UK financial services executive

Tracey Elizabeth McDermott was the acting chief executive of Britain's Financial Conduct Authority (FCA) from September 2015 until 1 July 2016.

==Career==
From 2001 she was employed at the Financial Services Authority as director of supervision and authorisations and director of enforcement and financial crime. She became a board member in April 2013. She was a non-executive director of the Prudential Regulatory Authority from September 2015 to June 2016 and has also been a member of the Financial Policy Committee of the Bank of England.

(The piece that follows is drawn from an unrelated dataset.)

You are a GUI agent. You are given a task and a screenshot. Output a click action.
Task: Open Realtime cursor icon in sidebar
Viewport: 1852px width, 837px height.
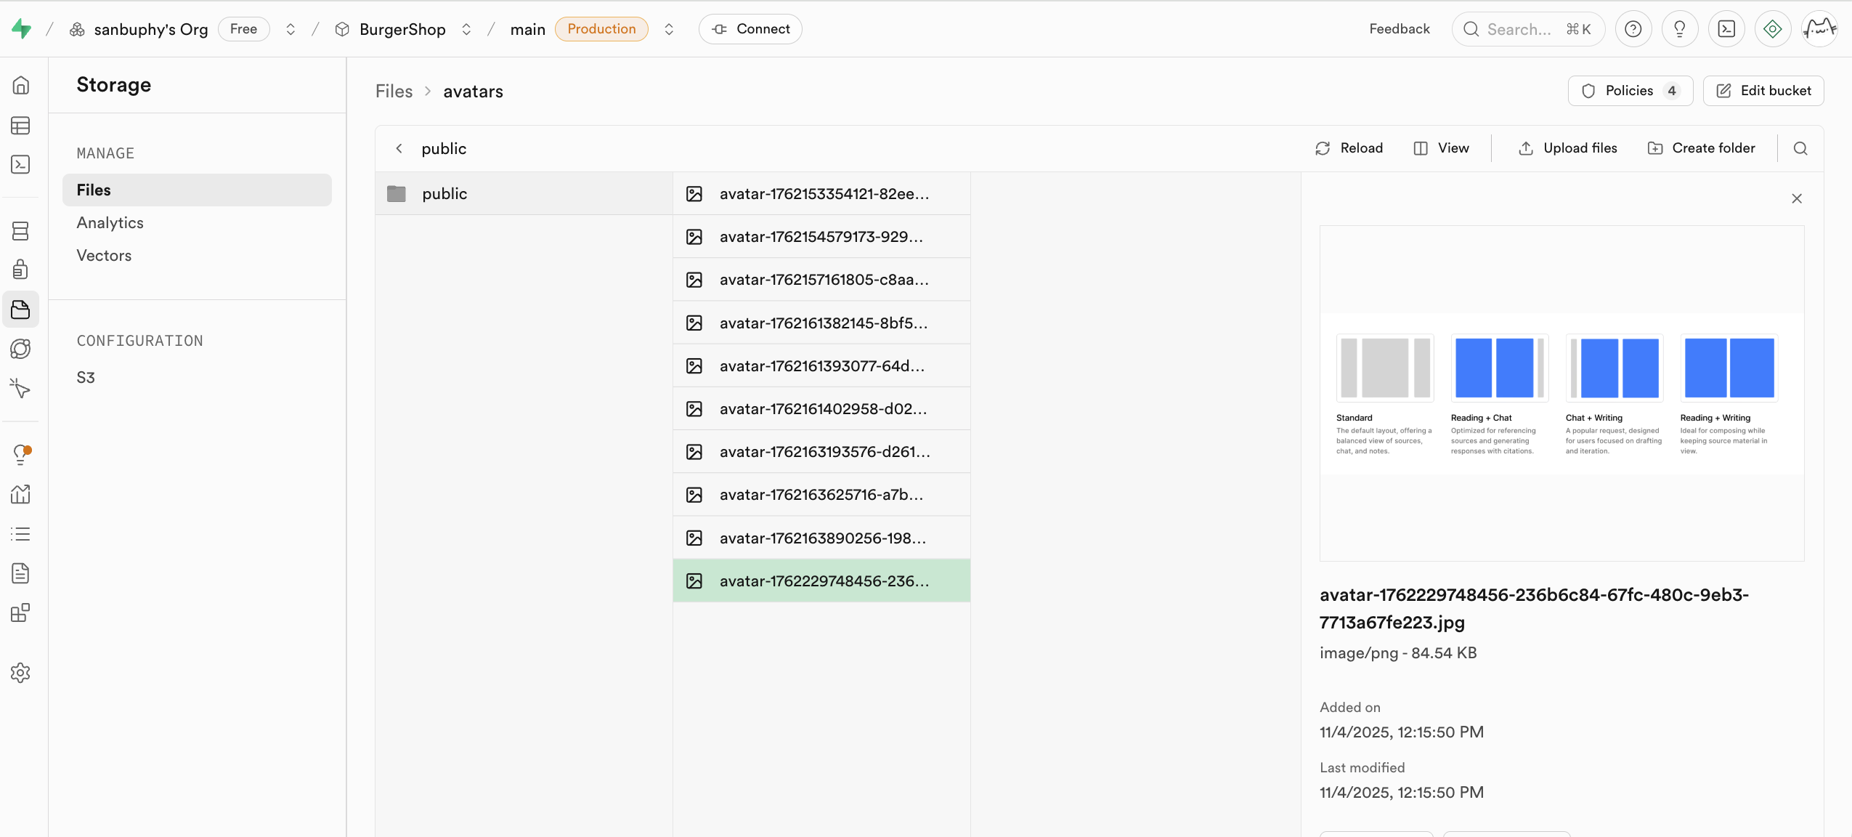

In January 2016 she robustly rejected widespread suggestions that a decision by the FCA (announced on 31 December 2015) to scrap an inquiry and report into possible causal links between financial incentives for bankers and the role of the British banks in the 2008 financial crisis was the result of government instructions or other related pressures on the operational entity for which she is accountable.

In January 2017 McDermott joined Standard Chartered as a group head with responsibility for corporate affairs & brand. From March 2018 she also had responsibility for compliance.

==Awards==
McDermott was appointed Commander of the Order of the British Empire (CBE) in the 2016 Birthday Honours for services to financial services consumers and markets.

She is an honorary professor at Queen Mary University of London.

==Personal life==
McDermott studied at Queen Mary University of London School of Law. She trained in law, qualifying as a solicitor in 1995 and initially worked in private practice with law firms in the UK, USA and Brussels.
She is married to a professor of Imperial College London, Spencer Sherwin, and they have two children.